(PROVIDED RECORDS begins)

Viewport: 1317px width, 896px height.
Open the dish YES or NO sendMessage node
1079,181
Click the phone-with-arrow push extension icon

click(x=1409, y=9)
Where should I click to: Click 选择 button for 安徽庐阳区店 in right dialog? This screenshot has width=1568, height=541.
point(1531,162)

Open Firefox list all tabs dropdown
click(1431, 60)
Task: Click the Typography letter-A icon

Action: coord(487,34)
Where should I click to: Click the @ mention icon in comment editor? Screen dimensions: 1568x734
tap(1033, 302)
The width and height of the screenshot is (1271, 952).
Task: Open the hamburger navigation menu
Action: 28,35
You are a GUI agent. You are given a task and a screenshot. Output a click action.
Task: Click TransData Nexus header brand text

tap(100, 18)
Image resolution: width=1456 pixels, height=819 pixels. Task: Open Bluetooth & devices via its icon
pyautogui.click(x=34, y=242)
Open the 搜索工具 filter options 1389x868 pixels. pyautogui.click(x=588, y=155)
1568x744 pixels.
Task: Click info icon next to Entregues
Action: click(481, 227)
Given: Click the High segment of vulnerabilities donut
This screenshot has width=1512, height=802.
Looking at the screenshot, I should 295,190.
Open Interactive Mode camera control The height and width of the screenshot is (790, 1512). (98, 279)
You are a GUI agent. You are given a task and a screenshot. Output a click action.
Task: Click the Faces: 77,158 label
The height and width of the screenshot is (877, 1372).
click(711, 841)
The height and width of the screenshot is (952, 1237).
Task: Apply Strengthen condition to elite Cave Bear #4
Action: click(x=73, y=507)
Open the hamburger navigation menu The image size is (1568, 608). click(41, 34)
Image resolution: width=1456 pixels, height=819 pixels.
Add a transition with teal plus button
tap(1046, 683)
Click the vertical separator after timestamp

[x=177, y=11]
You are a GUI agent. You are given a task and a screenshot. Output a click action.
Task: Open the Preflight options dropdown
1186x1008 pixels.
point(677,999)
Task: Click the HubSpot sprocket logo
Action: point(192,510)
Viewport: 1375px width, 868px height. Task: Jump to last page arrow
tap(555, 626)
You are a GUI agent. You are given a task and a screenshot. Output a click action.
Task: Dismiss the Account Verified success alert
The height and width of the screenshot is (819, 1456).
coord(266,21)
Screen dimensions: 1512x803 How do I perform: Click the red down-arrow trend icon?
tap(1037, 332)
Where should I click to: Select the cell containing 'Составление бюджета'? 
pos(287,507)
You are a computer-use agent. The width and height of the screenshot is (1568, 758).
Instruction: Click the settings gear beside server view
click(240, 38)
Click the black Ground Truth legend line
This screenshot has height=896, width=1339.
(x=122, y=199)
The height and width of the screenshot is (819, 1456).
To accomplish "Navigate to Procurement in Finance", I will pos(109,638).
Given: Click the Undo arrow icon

(PROVIDED RECORDS ends)

TASK TO COMPLETE: Repeat all of the material, exactly as it reads.

EXERCISE SOLUTION:
Viewport: 1317px width, 896px height.
Open the dish YES or NO sendMessage node
1079,181
Click the phone-with-arrow push extension icon

click(x=1409, y=9)
Where should I click to: Click 选择 button for 安徽庐阳区店 in right dialog? This screenshot has width=1568, height=541.
point(1531,162)

Open Firefox list all tabs dropdown
click(1431, 60)
Task: Click the Typography letter-A icon

Action: coord(487,34)
Where should I click to: Click the @ mention icon in comment editor? Screen dimensions: 1568x734
tap(1033, 302)
The width and height of the screenshot is (1271, 952).
Task: Open the hamburger navigation menu
Action: 28,35
You are a GUI agent. You are given a task and a screenshot. Output a click action.
Task: Click TransData Nexus header brand text

tap(100, 18)
Image resolution: width=1456 pixels, height=819 pixels. Task: Open Bluetooth & devices via its icon
pyautogui.click(x=34, y=242)
Open the 搜索工具 filter options 1389x868 pixels. pyautogui.click(x=588, y=155)
1568x744 pixels.
Task: Click info icon next to Entregues
Action: click(481, 227)
Given: Click the High segment of vulnerabilities donut
This screenshot has width=1512, height=802.
Looking at the screenshot, I should 295,190.
Open Interactive Mode camera control The height and width of the screenshot is (790, 1512). (98, 279)
You are a GUI agent. You are given a task and a screenshot. Output a click action.
Task: Click the Faces: 77,158 label
The height and width of the screenshot is (877, 1372).
click(711, 841)
The height and width of the screenshot is (952, 1237).
Task: Apply Strengthen condition to elite Cave Bear #4
Action: click(x=73, y=507)
Open the hamburger navigation menu The image size is (1568, 608). click(41, 34)
Image resolution: width=1456 pixels, height=819 pixels.
Add a transition with teal plus button
tap(1046, 683)
Click the vertical separator after timestamp

[x=177, y=11]
You are a GUI agent. You are given a task and a screenshot. Output a click action.
Task: Open the Preflight options dropdown
1186x1008 pixels.
point(677,999)
Task: Click the HubSpot sprocket logo
Action: point(192,510)
Viewport: 1375px width, 868px height. Task: Jump to last page arrow
tap(555, 626)
You are a GUI agent. You are given a task and a screenshot. Output a click action.
Task: Dismiss the Account Verified success alert
The height and width of the screenshot is (819, 1456).
coord(266,21)
Screen dimensions: 1512x803 How do I perform: Click the red down-arrow trend icon?
tap(1037, 332)
Where should I click to: Select the cell containing 'Составление бюджета'? 
pos(287,507)
You are a computer-use agent. The width and height of the screenshot is (1568, 758).
Instruction: Click the settings gear beside server view
click(240, 38)
Click the black Ground Truth legend line
This screenshot has height=896, width=1339.
(x=122, y=199)
The height and width of the screenshot is (819, 1456).
To accomplish "Navigate to Procurement in Finance", I will pos(109,638).
Given: Click the Undo arrow icon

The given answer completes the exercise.